__Listed records__
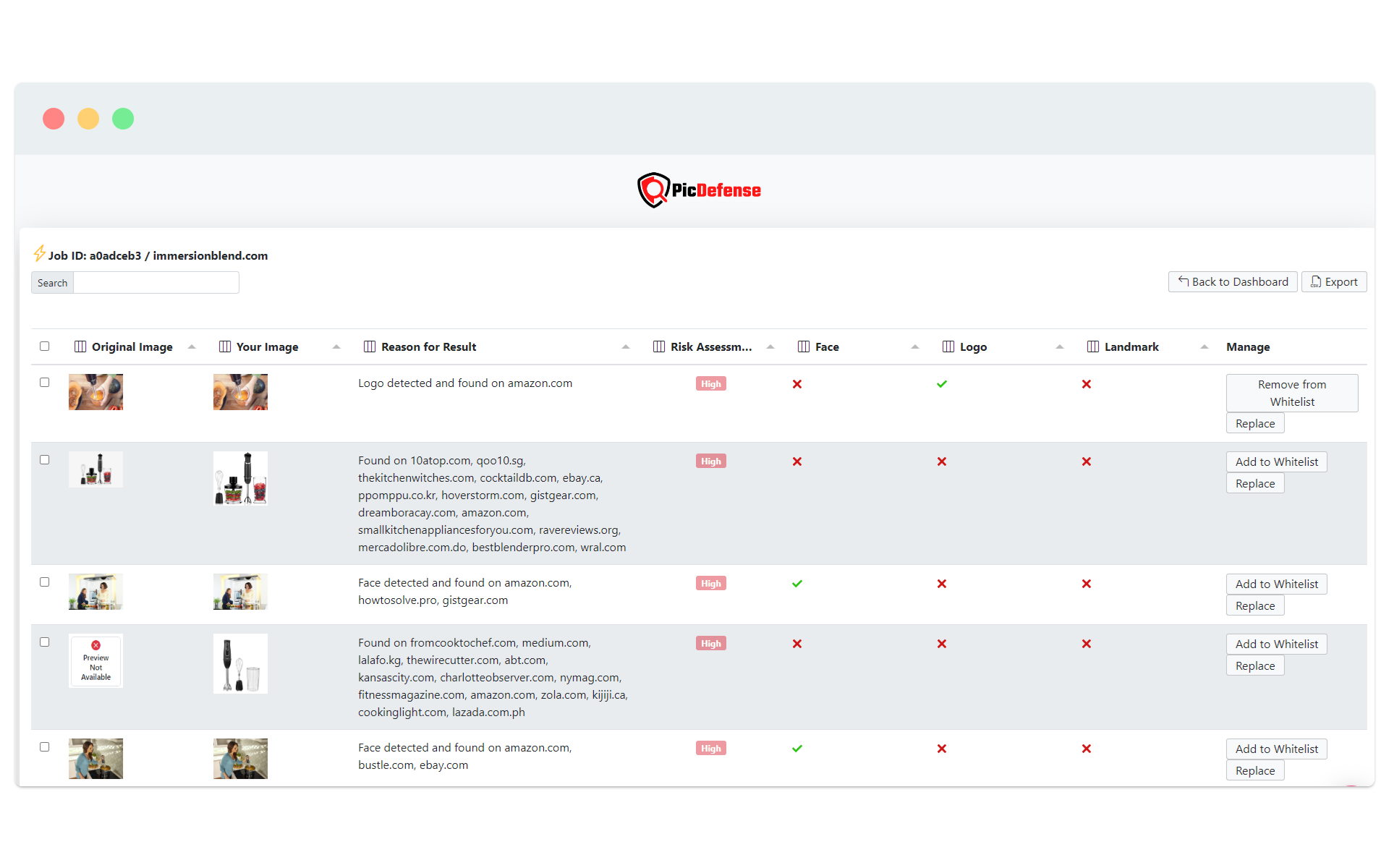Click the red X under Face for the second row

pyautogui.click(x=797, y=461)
* * *
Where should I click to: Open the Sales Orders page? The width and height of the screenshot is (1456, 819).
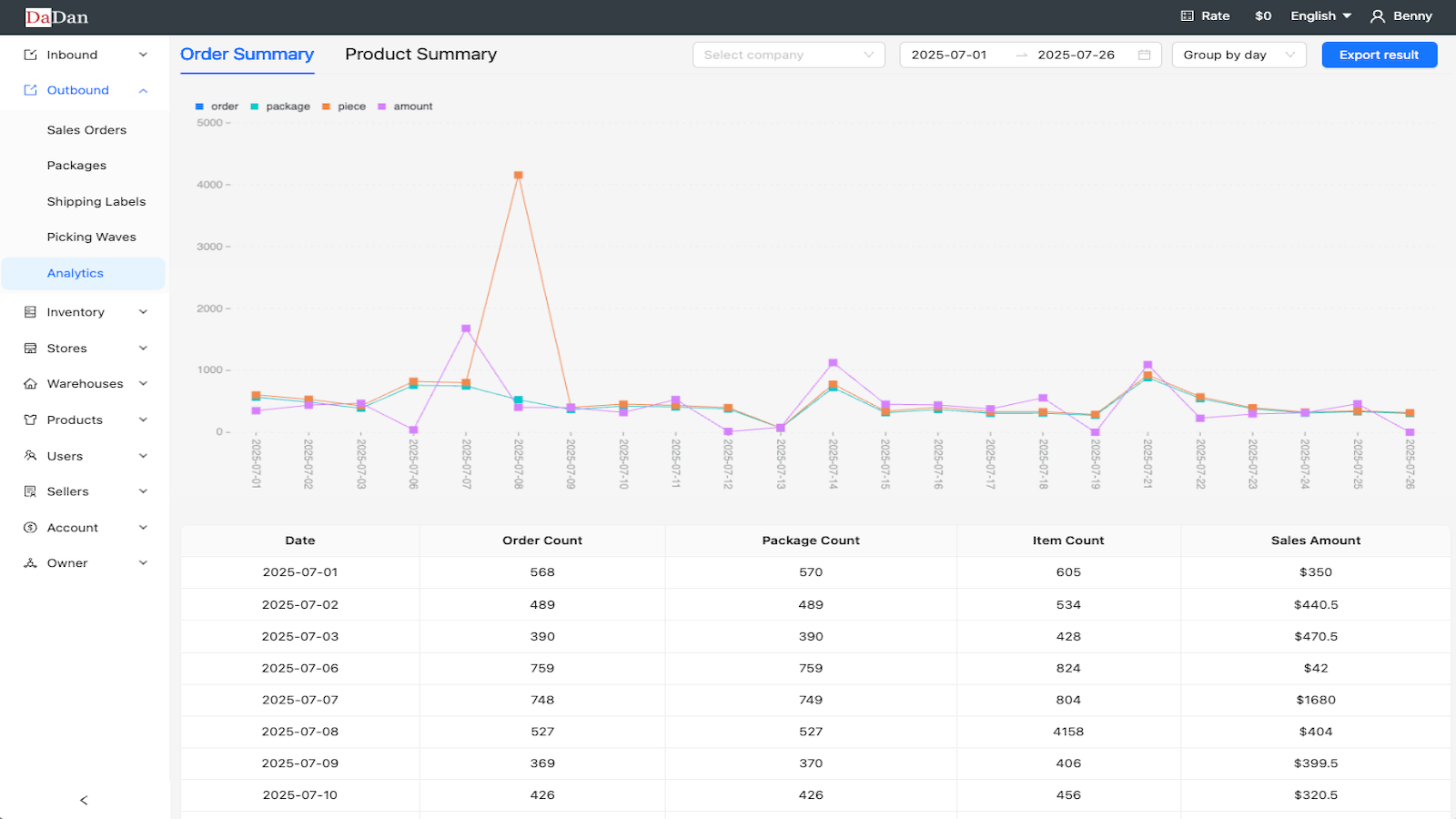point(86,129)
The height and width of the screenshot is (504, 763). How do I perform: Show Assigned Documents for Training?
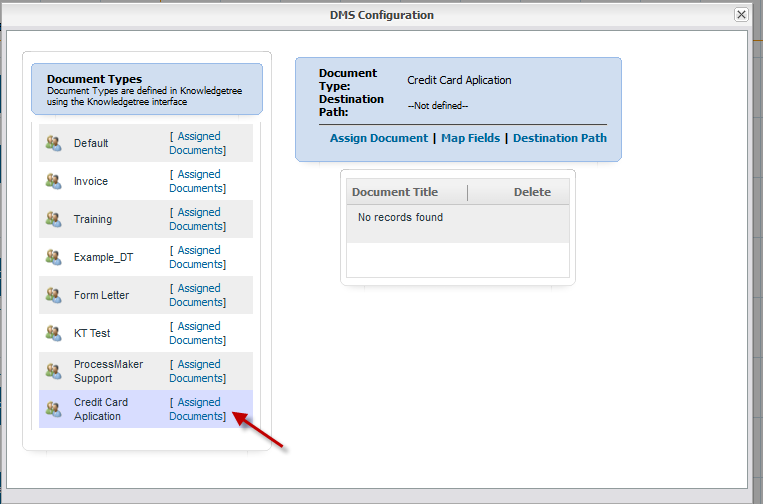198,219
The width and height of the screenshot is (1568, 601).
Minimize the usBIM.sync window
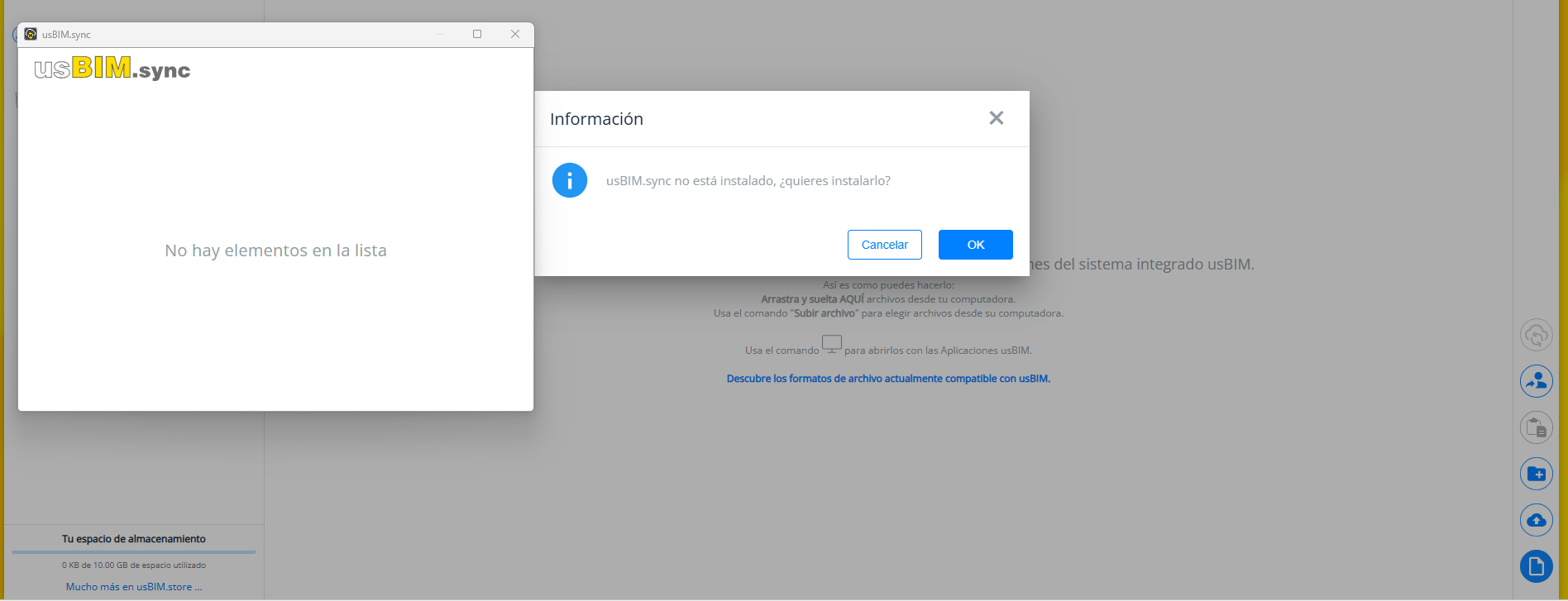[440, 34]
...
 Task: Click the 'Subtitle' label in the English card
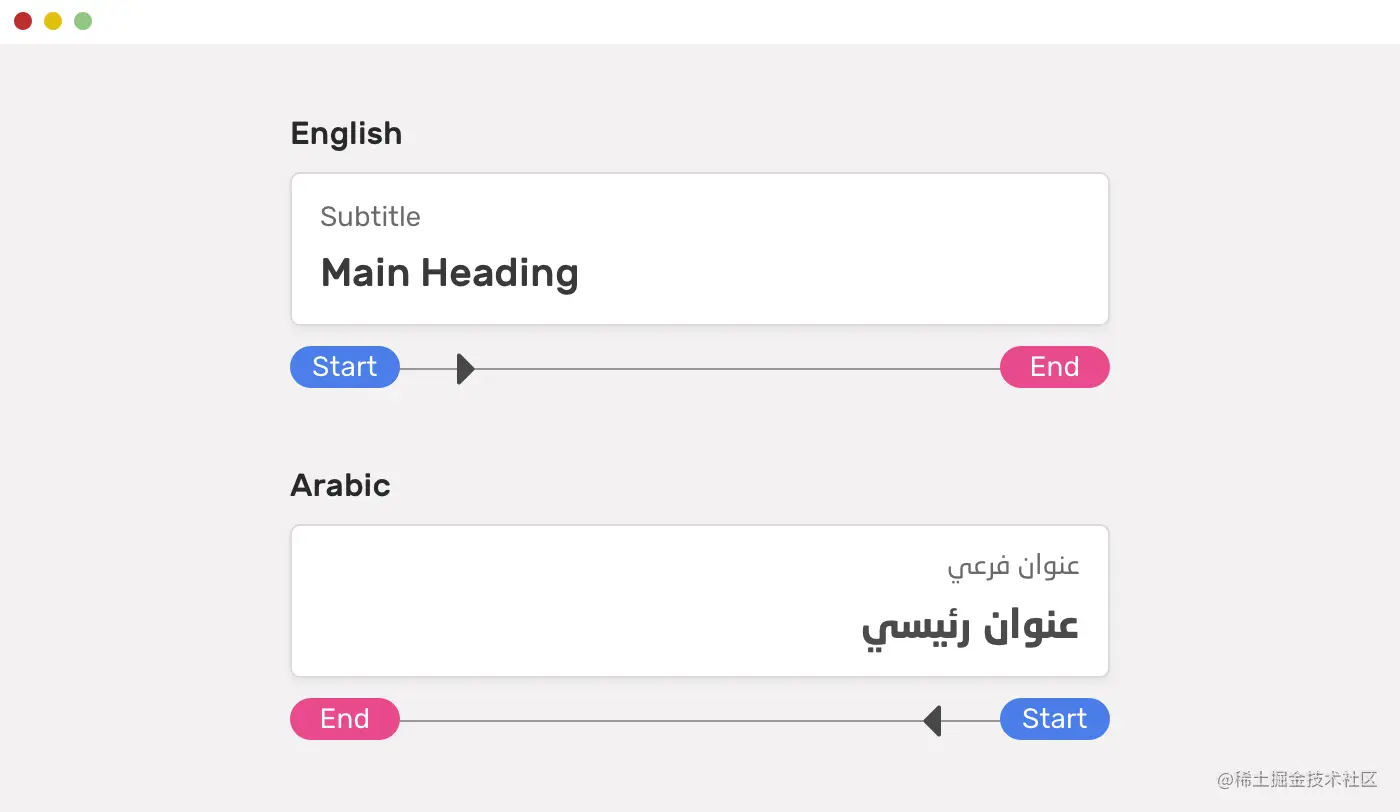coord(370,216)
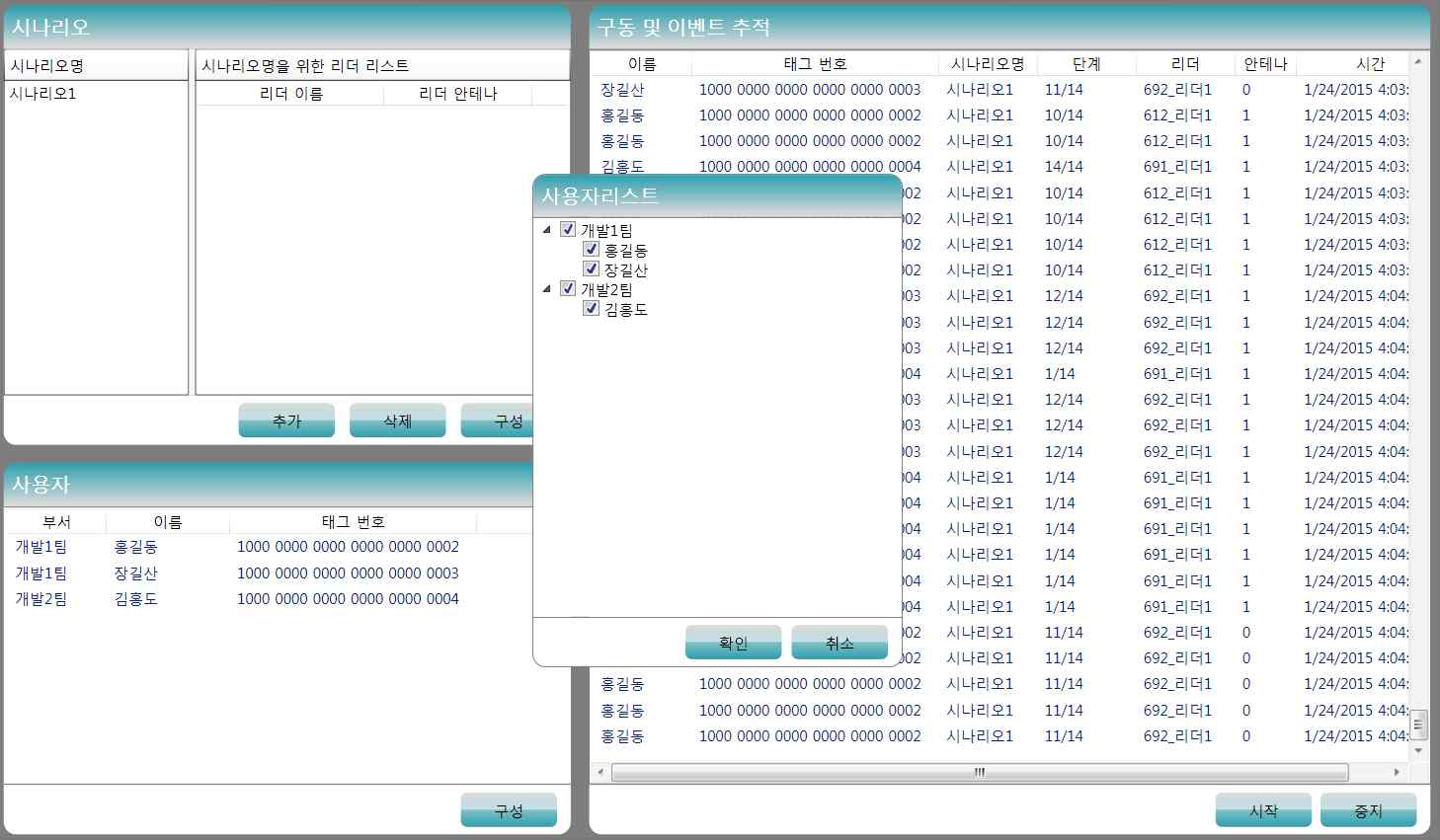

__What is needed__
Rewrite the material from the line containing "Click the red X under Face for the second row" up to and including the line containing "pyautogui.click(x=797, y=461)", putting "third row" in place of "second row" and keeping everything else unchanged. Leave the pictures out of your answer.

__Task output__
Click the red X under Face for the third row

pyautogui.click(x=797, y=461)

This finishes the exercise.